Monday, 30th October 2017

E- paper

America salutes air power, India cool

Read more below

By REUTERS FROM WASHINGTON AND OUR BUREAU IN NEW DELHI
  • Published 25.06.04
  •  

June 24: A top US general has acknowledged that the American air force was given a tough time during exercises with the Indian Air Force and has called for induction of more sophisticated fighters.

General Hal Hornburg, head of the US Air Combat Command, said a US air-to-air exercise with the IAF in February, in which India used Russian jets to defeat ageing American F-15Cs, revealed “that we may not be as far ahead of the rest of the world as we once thought we were”.

The IAF is a little taken aback by the praise from the US military establishment after its first joint fighter exercise with the US Air Force (USAF) in 40 years.

An IAF contingent that includes Jaguar ground-attack aircraft left for Alaska today to participate in multinational exercises hosted by the US Pacific air forces.

“We always knew we were good, but it is only when the US says so the world takes notice,” an IAF officer remarked cheekily.

Earlier this month, a US military journal, Inside the Air Force, said the American air force had a lot to learn from its Indian counterpart. Now, the general has admitted that the Indians taught them more than a lesson during Exercise Cope India 04 from February 17 to 25 in Gwalior.

US defence officials have said Indian Sukhoi-30, MiG-27 and older MiG-21 jets, some armed with Russian-made AA-10 air-to-air missiles, got the best of F-15Cs based in Alaska.

Hornburg said in an interview with military writers that the air manoeuvres emphasised his service’s push for expensive, stealthy new F/A-22 “Raptors” being built by Lockheed Martin Corp. and F-35 joint strike fighters being designed by Lockheed with inputs from allies.

He declined to discuss classified results of the exercise but said: “Something like Cope India, when we find that some of our advantages aren’t as great as we thought they might be, leads me to remind people that we need to modernise our air-to-air capability.”
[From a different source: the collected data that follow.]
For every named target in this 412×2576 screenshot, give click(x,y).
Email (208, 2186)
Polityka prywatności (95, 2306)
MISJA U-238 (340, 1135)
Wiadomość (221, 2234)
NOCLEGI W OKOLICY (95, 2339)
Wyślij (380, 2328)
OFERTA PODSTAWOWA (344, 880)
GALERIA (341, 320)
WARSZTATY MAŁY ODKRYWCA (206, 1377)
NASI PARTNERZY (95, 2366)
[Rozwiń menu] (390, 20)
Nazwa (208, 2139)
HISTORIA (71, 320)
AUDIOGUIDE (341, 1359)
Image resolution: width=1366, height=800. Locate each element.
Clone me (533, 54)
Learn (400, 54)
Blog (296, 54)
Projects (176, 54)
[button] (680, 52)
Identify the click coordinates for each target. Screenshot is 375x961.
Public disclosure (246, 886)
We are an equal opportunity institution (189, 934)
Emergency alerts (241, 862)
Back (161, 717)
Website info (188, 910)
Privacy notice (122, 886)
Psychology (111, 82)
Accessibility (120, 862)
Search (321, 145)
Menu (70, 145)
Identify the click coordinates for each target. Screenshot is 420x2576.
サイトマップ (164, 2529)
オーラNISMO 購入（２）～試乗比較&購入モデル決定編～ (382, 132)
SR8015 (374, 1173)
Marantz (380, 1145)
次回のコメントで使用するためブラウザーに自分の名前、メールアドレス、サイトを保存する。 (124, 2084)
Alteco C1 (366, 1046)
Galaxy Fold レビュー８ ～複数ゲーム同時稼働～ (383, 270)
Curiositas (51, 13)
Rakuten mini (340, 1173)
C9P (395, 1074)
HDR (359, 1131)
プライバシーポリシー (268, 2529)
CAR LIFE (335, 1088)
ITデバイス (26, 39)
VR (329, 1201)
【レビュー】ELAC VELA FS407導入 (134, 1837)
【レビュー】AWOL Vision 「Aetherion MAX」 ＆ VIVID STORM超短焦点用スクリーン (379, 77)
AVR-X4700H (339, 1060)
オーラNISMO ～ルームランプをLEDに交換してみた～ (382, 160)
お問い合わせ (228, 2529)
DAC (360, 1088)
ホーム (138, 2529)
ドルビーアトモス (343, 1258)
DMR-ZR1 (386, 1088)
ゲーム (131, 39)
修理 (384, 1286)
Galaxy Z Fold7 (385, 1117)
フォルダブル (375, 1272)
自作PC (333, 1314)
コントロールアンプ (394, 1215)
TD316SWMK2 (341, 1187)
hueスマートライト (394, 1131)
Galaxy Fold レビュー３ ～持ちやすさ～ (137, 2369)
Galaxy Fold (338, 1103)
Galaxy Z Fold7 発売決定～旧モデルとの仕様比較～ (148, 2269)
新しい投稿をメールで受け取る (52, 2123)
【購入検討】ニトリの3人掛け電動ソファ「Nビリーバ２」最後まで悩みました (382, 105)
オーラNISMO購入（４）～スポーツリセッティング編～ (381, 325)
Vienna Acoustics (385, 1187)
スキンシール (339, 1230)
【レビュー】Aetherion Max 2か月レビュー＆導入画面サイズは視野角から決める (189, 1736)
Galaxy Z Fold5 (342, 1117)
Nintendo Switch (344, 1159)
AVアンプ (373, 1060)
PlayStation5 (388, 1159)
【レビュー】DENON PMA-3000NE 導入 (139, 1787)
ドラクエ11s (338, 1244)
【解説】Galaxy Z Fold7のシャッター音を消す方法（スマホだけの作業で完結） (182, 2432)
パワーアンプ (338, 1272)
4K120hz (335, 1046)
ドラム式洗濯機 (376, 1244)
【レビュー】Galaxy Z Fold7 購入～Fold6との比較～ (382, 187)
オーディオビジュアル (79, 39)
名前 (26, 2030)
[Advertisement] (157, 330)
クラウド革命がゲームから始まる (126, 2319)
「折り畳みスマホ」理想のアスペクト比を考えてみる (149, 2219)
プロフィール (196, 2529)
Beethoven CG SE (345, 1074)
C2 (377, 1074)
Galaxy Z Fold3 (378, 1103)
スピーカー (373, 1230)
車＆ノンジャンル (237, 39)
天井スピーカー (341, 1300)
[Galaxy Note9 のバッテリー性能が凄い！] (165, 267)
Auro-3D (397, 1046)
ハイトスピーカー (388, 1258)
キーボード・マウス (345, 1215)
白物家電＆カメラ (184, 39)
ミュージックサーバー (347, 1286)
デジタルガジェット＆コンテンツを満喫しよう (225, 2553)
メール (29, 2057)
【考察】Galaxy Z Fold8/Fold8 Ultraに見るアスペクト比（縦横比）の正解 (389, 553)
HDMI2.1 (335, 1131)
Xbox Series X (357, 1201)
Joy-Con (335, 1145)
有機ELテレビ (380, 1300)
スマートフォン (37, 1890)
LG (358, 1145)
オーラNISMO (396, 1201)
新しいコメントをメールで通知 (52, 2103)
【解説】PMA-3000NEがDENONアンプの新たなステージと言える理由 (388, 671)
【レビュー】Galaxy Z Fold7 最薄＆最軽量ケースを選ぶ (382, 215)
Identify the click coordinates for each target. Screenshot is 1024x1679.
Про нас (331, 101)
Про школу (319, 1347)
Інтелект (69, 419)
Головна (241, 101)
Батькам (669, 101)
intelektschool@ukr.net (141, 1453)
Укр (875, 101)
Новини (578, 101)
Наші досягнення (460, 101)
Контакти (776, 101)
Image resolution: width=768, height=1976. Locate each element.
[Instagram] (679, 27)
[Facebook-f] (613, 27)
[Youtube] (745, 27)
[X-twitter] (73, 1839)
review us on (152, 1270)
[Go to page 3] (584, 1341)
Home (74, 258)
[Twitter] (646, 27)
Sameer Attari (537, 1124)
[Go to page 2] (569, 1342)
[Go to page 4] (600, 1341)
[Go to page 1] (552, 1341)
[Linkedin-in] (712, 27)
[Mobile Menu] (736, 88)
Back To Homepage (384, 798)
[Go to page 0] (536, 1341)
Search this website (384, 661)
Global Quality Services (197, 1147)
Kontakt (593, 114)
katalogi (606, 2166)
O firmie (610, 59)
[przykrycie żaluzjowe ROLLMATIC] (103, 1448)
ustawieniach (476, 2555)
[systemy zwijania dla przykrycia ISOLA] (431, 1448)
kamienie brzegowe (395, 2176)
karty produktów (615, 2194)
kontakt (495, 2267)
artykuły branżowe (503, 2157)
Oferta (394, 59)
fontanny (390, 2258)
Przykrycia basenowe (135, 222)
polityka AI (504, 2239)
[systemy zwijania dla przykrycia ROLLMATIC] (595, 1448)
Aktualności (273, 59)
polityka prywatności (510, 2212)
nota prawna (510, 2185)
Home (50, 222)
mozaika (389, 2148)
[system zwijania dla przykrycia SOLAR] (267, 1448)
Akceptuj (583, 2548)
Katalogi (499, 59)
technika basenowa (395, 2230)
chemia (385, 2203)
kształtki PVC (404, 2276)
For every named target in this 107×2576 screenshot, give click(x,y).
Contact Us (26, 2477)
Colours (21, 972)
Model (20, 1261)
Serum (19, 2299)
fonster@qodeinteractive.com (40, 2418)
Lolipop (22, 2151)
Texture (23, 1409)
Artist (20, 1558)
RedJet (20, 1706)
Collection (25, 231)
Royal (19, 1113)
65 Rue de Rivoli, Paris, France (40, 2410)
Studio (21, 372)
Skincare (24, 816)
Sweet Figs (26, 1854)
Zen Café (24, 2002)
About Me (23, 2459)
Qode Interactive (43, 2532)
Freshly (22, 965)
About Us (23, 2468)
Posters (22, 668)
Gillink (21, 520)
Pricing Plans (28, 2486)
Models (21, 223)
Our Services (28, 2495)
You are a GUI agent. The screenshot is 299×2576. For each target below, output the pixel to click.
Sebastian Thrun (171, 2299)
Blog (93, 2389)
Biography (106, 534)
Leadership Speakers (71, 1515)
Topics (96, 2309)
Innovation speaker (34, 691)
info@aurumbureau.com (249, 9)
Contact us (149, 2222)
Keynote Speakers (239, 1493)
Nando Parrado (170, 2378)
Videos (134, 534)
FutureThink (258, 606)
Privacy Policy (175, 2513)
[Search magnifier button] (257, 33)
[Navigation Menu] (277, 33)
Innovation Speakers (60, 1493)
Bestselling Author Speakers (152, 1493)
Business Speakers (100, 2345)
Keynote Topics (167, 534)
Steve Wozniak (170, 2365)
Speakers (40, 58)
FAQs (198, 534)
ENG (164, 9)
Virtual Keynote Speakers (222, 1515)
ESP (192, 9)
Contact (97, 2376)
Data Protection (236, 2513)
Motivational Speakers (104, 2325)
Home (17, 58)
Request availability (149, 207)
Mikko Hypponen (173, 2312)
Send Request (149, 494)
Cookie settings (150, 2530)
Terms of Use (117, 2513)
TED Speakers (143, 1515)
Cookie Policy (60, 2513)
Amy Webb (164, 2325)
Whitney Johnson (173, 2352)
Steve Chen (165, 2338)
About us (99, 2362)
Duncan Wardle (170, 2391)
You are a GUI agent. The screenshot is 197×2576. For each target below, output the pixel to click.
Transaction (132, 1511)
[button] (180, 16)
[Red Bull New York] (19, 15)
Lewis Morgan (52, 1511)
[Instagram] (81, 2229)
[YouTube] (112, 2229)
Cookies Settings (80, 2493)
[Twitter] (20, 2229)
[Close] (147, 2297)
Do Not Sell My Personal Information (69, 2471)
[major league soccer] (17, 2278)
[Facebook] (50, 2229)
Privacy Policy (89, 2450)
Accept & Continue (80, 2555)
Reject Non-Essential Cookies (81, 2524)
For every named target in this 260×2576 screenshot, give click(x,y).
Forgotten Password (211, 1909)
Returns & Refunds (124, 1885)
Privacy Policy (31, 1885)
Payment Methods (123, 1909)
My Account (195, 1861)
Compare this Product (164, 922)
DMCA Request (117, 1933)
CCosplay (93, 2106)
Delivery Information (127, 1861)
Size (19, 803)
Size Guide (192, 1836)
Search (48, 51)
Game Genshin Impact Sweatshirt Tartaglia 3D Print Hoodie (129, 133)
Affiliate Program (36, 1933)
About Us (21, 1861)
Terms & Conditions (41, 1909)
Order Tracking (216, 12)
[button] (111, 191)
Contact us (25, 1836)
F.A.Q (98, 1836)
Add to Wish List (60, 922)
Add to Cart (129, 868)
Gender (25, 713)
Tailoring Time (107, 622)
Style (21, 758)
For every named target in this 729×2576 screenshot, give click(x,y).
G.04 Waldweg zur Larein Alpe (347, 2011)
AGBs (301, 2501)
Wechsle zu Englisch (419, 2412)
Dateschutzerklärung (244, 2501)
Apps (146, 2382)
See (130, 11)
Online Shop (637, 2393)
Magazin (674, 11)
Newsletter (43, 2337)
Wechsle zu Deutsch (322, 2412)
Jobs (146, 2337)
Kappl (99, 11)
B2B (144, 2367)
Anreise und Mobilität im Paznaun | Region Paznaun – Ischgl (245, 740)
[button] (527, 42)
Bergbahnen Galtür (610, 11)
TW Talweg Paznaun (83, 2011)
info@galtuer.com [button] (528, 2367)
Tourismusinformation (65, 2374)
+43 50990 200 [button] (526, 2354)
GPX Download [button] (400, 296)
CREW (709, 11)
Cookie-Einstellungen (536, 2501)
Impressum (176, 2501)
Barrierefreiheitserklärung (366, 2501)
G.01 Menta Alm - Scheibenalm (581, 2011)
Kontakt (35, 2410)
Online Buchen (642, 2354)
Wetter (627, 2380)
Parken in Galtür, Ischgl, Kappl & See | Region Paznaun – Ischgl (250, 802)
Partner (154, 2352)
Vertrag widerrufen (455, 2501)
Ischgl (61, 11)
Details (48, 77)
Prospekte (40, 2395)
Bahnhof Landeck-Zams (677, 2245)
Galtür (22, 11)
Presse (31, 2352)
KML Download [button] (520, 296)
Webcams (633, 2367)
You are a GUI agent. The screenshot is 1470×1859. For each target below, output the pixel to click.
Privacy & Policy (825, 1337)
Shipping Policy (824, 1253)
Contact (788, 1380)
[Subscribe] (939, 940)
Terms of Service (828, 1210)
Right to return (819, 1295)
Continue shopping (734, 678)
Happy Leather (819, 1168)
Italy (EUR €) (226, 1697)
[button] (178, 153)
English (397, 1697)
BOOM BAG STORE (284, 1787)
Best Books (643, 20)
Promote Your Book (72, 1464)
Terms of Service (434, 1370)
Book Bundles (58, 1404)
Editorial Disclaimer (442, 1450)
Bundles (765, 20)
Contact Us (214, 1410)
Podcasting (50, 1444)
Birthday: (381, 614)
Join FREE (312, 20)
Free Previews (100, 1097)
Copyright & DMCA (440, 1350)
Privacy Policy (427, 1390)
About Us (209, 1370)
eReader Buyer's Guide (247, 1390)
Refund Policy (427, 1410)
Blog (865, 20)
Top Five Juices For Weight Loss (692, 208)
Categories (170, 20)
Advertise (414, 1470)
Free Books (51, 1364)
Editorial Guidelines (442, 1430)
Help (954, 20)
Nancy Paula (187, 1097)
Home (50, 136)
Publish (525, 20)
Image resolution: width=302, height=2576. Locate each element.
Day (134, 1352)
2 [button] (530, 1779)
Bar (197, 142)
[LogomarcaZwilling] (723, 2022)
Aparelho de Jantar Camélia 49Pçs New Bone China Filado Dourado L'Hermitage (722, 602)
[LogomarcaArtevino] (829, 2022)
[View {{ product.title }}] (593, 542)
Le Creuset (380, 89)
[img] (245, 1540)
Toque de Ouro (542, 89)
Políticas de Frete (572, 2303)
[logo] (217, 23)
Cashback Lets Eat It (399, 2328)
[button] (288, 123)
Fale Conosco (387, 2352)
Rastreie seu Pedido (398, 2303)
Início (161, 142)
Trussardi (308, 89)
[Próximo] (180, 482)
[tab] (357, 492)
In Delhi, an IAF official said: “We have appreciated the compliments but we are being pragmatic. We have no doubt about the technological superiority of the US Air Force. The exercise in Gwalior was a low-level one and involved conventional fighter tactics.”

The US had sent five F-15C Eagles — air superiority fighters — and 130 airmen to participate in the exercise, the first involving fighters of the IAF and the USAF since Exercise Shiksha in 1963.

IAF sources said the Gwalior exercise involved two days of familiarisation flying, following which the aircraft engaged in three kinds of exercises: air offensive operations (including ground attack), protection of high-value aerial assets (like transporters and refuellers) and interception (part of air defence operations).

US fighters were never put in a direct and even face-off with IAF fighters during the exercises. Also, the IAF enjoyed superiority in numbers.

The USAF had had very little experience with aircraft like the Su-30 before. For the IAF, it was an opportunity to observe the F-15C, which are operated by the Pakistan Air Force.

One of the reasons the IAF is taking the praise lightly is that the exercise did not involve use of sophisticated technology.

“I think the US participants would have been a little surprised by the flying skill of our pilots,” the officer said. “But we are aware that their armaments and avionics are much superior.”

The officer said the exercise did not cover such aspects of modern air warfare as Beyond Visual Range flying and firing.